Find the absolute maximum and minimum values of f(x) = e^{}-x - e^{}-2x on [0,1].

f '(x) = -e^-x + 2e^-2x

Homework Equations

The Attempt at a Solution

f '(x) = -e^-x + 2e^-2x
0 = -e^-x + 2e^-2x
e^-x = 2e^-2x
ln(e^-x) = ln(2e^-2x)
-x = ?

 

[neutrino]

ln(2e^-2x) - that's a product of two terms, right?

Another way to do this would be to rewrite the equation (0 = -e^-x + 2e^-2x) as

2\left(e^{-x}\right)^2 - e^{-x} = 0

 

[coverticus]

so you can factor out the e^-x and your left with:
e^-x(2(1)^2-1) = 0, correct?

 

[neutrino]

so you can factor out the e^-x and your left with:
e^-x(2(1)^2-1) = 0, correct?

No. If it makes any easier, substitute y in the place of e^(-x), so that

(2y^2 - y) = 0 becomes y(2y-1) = 0.

 

[Pellefant]

ln(e^-x) = ln(2e^-2x)

I am not sure that he know the rules: ln(A*B)=ln(A)+ln(B)

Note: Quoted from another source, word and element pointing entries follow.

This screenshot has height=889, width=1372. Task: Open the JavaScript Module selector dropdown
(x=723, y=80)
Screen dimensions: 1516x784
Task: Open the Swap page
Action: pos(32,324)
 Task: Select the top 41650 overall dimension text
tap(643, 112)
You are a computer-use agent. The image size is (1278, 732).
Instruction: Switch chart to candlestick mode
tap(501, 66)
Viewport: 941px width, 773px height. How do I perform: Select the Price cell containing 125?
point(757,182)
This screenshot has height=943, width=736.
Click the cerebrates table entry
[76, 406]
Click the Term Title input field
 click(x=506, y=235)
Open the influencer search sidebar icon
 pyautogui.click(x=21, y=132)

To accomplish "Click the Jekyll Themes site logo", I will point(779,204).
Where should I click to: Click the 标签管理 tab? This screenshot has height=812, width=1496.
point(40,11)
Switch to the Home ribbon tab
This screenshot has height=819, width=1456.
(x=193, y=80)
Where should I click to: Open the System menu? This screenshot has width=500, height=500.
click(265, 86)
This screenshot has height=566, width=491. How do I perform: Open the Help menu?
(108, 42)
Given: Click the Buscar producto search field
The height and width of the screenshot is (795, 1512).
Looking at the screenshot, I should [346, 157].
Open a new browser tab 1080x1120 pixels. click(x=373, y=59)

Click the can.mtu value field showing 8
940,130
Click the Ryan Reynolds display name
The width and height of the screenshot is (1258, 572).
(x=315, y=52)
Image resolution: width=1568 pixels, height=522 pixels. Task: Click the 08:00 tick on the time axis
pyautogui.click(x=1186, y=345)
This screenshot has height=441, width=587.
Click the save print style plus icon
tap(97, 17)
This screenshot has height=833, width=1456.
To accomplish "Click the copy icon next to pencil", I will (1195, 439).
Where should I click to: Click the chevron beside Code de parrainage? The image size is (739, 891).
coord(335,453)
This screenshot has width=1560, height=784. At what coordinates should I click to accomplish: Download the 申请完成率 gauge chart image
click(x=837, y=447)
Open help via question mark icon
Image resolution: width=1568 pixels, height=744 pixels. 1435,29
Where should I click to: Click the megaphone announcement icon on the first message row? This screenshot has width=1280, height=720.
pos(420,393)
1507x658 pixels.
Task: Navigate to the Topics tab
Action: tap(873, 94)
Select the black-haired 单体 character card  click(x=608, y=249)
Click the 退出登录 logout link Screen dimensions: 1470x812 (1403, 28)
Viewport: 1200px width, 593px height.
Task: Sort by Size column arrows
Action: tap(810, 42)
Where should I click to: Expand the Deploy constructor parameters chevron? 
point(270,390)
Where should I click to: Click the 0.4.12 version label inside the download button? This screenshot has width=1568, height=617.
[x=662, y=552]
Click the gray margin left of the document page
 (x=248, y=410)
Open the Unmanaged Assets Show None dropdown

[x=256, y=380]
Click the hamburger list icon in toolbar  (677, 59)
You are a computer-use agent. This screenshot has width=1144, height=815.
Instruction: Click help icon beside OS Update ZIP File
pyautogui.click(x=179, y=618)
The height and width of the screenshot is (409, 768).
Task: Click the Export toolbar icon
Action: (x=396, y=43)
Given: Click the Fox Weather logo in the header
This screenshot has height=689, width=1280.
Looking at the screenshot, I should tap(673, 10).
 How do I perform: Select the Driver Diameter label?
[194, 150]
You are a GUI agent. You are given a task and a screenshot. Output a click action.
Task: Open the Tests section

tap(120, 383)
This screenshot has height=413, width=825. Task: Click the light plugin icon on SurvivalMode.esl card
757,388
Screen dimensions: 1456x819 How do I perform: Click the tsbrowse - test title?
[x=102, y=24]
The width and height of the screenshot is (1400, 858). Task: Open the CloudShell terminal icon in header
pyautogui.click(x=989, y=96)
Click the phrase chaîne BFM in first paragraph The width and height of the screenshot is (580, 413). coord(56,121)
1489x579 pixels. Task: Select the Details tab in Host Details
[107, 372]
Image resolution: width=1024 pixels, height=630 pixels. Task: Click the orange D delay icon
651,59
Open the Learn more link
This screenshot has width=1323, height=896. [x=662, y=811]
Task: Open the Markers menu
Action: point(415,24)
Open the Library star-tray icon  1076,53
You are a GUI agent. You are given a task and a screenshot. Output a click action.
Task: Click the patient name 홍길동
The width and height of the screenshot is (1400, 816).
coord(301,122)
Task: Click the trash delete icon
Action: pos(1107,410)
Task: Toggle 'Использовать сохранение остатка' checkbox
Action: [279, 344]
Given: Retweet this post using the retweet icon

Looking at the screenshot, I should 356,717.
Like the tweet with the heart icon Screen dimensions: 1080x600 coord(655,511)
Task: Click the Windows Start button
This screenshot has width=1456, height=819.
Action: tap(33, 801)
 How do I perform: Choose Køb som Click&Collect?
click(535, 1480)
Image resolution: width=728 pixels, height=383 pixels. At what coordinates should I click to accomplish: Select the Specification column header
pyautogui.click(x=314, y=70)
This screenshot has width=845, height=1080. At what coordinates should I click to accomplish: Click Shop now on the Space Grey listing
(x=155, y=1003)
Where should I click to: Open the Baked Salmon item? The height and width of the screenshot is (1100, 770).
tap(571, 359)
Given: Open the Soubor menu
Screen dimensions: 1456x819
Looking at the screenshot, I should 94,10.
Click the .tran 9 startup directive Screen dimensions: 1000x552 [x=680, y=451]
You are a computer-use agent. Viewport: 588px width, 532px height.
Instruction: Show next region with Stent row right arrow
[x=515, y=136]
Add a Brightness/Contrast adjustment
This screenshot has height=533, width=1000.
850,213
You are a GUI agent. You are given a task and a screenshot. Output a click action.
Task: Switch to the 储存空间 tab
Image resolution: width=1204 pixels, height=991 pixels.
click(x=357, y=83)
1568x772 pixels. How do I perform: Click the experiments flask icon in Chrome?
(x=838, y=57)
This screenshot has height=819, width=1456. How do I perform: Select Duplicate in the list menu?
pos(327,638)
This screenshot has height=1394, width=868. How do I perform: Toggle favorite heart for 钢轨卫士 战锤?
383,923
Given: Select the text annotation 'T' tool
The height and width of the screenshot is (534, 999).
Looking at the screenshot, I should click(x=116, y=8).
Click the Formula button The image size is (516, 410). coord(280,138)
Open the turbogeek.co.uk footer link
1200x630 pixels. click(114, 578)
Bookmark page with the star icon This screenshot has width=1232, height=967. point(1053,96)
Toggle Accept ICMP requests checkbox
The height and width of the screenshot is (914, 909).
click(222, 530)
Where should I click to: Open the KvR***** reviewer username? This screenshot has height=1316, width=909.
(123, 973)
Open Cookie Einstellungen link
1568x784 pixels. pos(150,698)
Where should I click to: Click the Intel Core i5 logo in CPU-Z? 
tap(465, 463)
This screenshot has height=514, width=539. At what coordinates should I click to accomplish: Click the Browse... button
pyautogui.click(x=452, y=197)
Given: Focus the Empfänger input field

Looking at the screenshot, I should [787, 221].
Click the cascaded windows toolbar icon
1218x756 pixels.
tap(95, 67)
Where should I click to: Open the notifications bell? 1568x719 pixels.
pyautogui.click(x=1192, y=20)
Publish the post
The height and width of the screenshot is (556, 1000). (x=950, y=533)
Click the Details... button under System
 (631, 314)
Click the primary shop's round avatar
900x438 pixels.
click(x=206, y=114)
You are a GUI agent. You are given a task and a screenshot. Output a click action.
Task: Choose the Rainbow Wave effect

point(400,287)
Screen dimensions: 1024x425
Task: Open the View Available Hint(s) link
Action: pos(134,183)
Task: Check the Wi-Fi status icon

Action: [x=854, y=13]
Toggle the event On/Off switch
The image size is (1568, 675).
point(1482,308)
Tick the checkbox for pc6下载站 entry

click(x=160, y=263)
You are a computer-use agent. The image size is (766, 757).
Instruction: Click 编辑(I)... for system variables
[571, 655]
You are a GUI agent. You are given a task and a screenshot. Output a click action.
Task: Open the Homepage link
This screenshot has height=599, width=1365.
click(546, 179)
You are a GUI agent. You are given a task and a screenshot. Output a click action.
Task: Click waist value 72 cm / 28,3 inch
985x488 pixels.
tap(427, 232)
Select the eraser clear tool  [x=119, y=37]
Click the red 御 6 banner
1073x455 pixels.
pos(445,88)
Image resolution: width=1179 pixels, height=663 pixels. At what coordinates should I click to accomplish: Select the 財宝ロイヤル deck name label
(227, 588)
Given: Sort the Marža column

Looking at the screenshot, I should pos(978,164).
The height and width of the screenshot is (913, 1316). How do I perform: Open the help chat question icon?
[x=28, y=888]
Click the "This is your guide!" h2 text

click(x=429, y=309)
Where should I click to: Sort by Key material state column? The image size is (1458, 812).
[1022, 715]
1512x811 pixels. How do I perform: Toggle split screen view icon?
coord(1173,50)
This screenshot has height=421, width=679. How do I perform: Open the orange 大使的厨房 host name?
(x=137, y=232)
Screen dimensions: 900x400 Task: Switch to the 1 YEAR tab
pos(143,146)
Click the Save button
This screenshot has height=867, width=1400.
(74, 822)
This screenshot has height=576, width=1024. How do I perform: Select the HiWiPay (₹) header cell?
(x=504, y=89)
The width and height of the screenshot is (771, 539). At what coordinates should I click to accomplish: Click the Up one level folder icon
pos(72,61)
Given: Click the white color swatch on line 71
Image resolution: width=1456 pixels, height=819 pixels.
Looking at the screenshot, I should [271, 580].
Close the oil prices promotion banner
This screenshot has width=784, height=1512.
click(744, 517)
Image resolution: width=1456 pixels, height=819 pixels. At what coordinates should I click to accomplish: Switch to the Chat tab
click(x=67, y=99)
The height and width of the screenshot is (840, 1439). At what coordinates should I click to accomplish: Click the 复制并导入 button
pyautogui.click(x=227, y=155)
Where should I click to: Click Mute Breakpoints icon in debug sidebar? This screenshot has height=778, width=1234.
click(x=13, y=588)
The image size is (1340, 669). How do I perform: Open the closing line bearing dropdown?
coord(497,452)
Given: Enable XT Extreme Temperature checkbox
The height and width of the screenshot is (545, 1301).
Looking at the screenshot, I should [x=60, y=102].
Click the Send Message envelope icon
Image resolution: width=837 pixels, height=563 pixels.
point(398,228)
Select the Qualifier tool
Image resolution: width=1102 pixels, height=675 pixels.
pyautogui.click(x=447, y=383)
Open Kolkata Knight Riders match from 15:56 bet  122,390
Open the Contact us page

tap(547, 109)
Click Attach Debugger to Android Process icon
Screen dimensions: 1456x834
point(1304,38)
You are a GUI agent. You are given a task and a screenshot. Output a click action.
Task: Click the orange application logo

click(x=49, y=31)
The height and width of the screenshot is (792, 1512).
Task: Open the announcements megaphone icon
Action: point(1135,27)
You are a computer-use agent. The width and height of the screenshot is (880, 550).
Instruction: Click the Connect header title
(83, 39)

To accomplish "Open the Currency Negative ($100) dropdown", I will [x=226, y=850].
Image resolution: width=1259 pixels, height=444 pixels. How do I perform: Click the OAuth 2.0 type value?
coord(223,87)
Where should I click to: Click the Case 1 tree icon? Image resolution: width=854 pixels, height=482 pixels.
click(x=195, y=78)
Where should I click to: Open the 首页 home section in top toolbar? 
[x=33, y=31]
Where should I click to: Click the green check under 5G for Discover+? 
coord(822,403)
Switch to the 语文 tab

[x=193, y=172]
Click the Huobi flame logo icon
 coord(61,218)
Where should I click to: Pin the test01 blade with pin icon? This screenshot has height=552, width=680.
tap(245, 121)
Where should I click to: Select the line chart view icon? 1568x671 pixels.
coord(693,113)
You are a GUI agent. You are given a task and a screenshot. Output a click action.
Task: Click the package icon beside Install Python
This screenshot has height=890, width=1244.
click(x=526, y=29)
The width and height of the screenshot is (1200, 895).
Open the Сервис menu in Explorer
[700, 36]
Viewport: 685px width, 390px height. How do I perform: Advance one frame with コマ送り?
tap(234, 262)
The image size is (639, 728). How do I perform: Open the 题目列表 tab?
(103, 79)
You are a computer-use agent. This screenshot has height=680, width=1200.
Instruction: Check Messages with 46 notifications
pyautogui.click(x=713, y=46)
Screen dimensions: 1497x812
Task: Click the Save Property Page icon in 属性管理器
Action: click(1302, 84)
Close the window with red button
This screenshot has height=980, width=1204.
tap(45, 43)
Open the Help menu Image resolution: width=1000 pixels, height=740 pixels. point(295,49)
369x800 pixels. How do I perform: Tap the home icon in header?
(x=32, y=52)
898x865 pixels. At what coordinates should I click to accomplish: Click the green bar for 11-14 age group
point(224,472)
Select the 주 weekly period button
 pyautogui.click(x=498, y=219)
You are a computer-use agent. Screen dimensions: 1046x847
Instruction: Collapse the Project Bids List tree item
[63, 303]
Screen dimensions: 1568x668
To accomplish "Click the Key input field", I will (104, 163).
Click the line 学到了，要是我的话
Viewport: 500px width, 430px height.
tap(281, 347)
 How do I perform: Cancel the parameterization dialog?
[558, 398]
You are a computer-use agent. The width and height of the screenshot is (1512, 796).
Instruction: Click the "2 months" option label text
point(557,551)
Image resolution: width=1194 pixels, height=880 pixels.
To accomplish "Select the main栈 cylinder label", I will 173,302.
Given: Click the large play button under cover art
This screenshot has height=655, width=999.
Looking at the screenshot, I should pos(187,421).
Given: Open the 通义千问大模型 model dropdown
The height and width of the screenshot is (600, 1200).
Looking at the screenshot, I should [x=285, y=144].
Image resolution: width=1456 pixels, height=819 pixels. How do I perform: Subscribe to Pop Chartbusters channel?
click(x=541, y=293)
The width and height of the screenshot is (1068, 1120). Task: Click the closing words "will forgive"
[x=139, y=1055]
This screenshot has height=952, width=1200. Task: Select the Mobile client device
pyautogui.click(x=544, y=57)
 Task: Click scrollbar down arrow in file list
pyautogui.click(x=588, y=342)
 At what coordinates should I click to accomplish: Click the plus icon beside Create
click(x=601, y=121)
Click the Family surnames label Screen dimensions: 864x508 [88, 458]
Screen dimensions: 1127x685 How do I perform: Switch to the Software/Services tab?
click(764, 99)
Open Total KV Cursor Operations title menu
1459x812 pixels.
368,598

Also ln is the inverse of e, which means ln(e^C)=C

 

[coverticus]

ok, so after substituting y for e^-x i saw that f has two critical points, on at x=0, and the other where e^-x=(1/2) . But how do you figure out x?

 

[neutrino]

on at x=0,

y=0, actually. e^(-x) = 0.

and the other where e^-x=(1/2) . But how do you figure out x?

Use the log function now.

 

[coverticus]

ok so you take ln(e^-x) = ln(1/2)? What about the other critical number, you can't take ln(0) so how do you solve that function? Or is it a critical number because it's not defined? This is very confusing to me.

 

[coverticus]

what I think I have it. ln(e^-x) = -x, so -x = ln(1/2), or x = -ln(1/2). But what about the zero?

 

[neutrino]

x = -ln(1/2).

Or
x = -ln(1/2) = -(ln(1)-ln(2)) = ln(2) (It just looks better imo. :) )

But what about the zero?

Can you find a real x such that e^(-x) = 0 let alone one within [0,1]?